TikTok ban: US says it reserves right to protect its interest

Saturday April 27 2024

A decision by Washington to ban the Chinese-owned TikTok is about national security. PHOTO | SHUTTERSTOCK


A decision by Washington to ban the Chinese-owned TikTok, unless it is sold within a year, is about national security, US Secretary of Commerce Gina Raimondo said in Nairobi on Thursday.

“The USA trades a lot with China and we want to continue to do business,” said Ms Raimondo. “But for technology like Artificial Intelligence and the connective apps, we have to be very careful. It’s about national security and protecting Americans. We trade where we can but we have to protect our people.”

President Biden on Wednesday signed the bill into a law that would ban TikTok in the US unless it is sold within a year.

Read: Explainer: Why the US government is trying to ban TikTok

The parent company, ByteDance, has denied claims it shares user data with Beijing for surveillance.

The US decision comes at a time when Kenya has joined a growing list of nations seeking to regulate TikTok to combat false information, fraud, and the distribution of sexual content.


Recently, Kenya’s ICT Principal Secretary John Tanui told a parliamentary committee that TikTok will be required to publish quarterly compliance reports as part of the plan to address the negative effects linked to TikTok, instead of banning it from the country.

The government, under pressure to rein in TikTok, says that the social media platform will now be required to show content taken down and the reasons.

“To necessitate easy community reporting TikTok is required to share quarterly compliance reports with the Ministry clearly showing content taken down and reasons for the same,” said Tanui.

The US secretary was in Nairobi to lobby for an increase in trade and investment portfolio, especially in the ICT sector, with an eye on capturing the larger East African Community market, ahead of President William Ruto’s state visit to Washington DC next month.

The two countries are negotiating a free trade agreement and have agreed to harness artificial intelligence and facilitate digital data flows, an area that China has a headway.

“We discussed the digital transformation happening in Kenya (with ICT CS Eliud Owalo), the Silicon Savannah and how the US could support that digital transformation in Kenya,” Ms Raimondo told The EastAfrican on the sidelines of the AmCham business summit.

“I brought with me 14 companies, many of them technological companies interested in investing in Kenya.”

Secretary Raimondo commended Kenya as a leader on the continent on digital transformation and Kenya’s strides to achieve their green Silicon Savannah aspirations as a growing hub for technology and clean energy.

She said the US was also keen to expand and train more women in Artificial intelligence to find business opportunities and align training standards in AI.

Read: Kenya pushes TikTok to do compliance reporting

Notably, the emergence of women-led communities such as Women in Data Science — Kenya, is catalysing a new wave of tech enthusiasts and female leaders, underscoring the inclusivity of Kenya’s tech revolution.

“I also announced some initiatives from the Commerce Department to bring women to the US to train them in digital skills.”
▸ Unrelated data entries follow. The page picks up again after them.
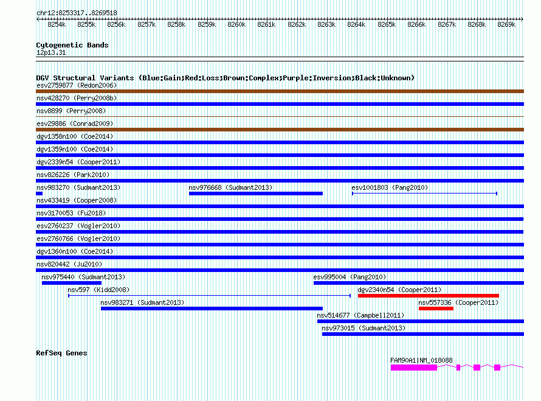Click the 8260k mark on the ruler
Screen dimensions: 541x401
click(236, 24)
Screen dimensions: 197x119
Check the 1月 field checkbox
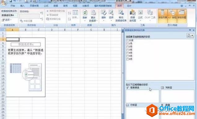click(x=127, y=44)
Kenya’s AI ecosystem, characterised by vibrant initiatives like Deep Learning Indaba-X Kenya and Data Science Africa, shows its commitment to AI alongside a beaming start-up community eagerly poised to utilise AI in providing business solutions.

In December 2022, at the US-Africa Leaders Summit and Business Forum, President Biden launched the Digital Transformation with Africa (DTA) initiative to expand digital access in Africa and increase commercial engagement between US and African companies.

The initiative is expected to support increased digital literacy and strengthen digital enabling environments across Africa.